A sceptic’s journey towards enlightenment. 5: Grasp the sparrow by the tail

Richard Vahrman
2 min readJul 28, 2022

Do it right and you won't fail!

Grasping the tail of a sparrow in a Chinese landscape (Midjourney)

As the sparrow tries to fly from your palm, you react ever so slightly by lowering your hand. Consequently, the poor creature cannot use the force of its legs to take off. Thus we learn to feel the force of our enemy and react to it with softness. Or so I was told early on in my tai chi training.

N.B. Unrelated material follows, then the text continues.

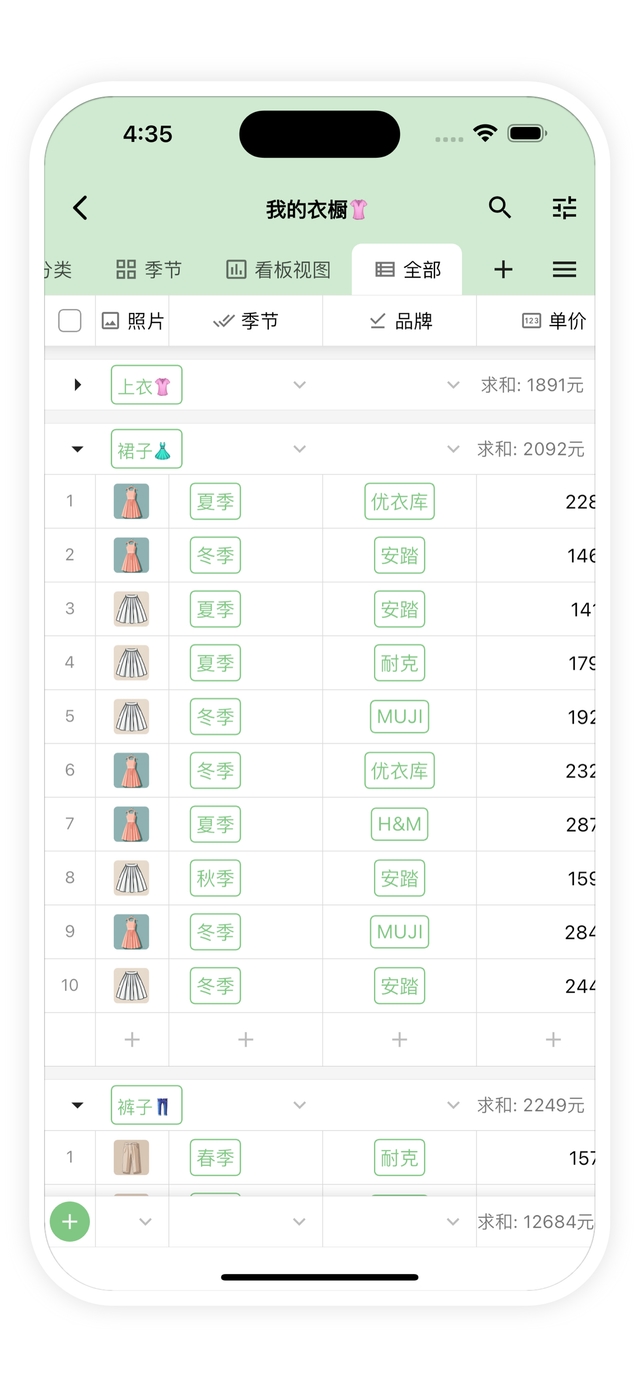Expand the collapsed 上衣 group
640x1387 pixels.
click(78, 385)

A number of years later I mentioned the story to a Chinese teacher who came to stay with me and run some classes. He burst into laughter and asked why it was that Westerners always had to bring pseudo-philosophy into everything from the East. He said, “the characters in Chinese that ‘spell’ catching the sparrow’s tale can equally mean hurting someone very badly!

When learning tai chi was at its most popular between about 1995 and 2010 (this is only my impression and I could be totally wrong) classes started springing up all over the place and teachers were advertising them as everything from “swimming on dry land” to a “moving meditation”. Wrong. Tai chi is a martial art and yes it is “soft” differentiating it from, say, karate where one learns powerful (brick-breaking) moves. Like aikido, we learn how to dissipate the force of our opponent.

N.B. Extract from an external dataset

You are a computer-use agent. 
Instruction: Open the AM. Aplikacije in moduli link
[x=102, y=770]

In 2006 I helped organise a “festival” of tai chi in Brighton. Around 12 teachers ran free classes and demonstrated their forms. I can remember a rather irate person approaching me after I had shown off my routine. “I don’t like the way you did that — it looks far too aggressive. You need to dance!”

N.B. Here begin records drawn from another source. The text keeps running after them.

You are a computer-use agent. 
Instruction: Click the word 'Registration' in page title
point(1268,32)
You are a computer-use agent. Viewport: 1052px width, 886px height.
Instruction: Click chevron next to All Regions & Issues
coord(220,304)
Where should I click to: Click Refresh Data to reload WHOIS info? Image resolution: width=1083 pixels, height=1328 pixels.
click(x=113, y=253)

But I am getting ahead of myself. I need to tell you how I moved from dancer to aggressor. I will do that in the next section but just one final east/west thought. When you read that tai chi was developed in ancient times in Chinese monasteries, what picture does that conjure up? Probably wrong again.

Tai chi as we know it is modern (origins 200 years ago, but how we do it, maybe 100 years). Monks did monkish things in the good old days but were protected by mercenaries skilled in fighting (hurting people badly, perhaps) with fists and feet, sticks and swords. Maybe from this were the seeds of tai chi. I like to think that the best ideas filtered through with the survival of the fittest fighters.

Grasp the sparrow by the head — very soon you’ll be dead.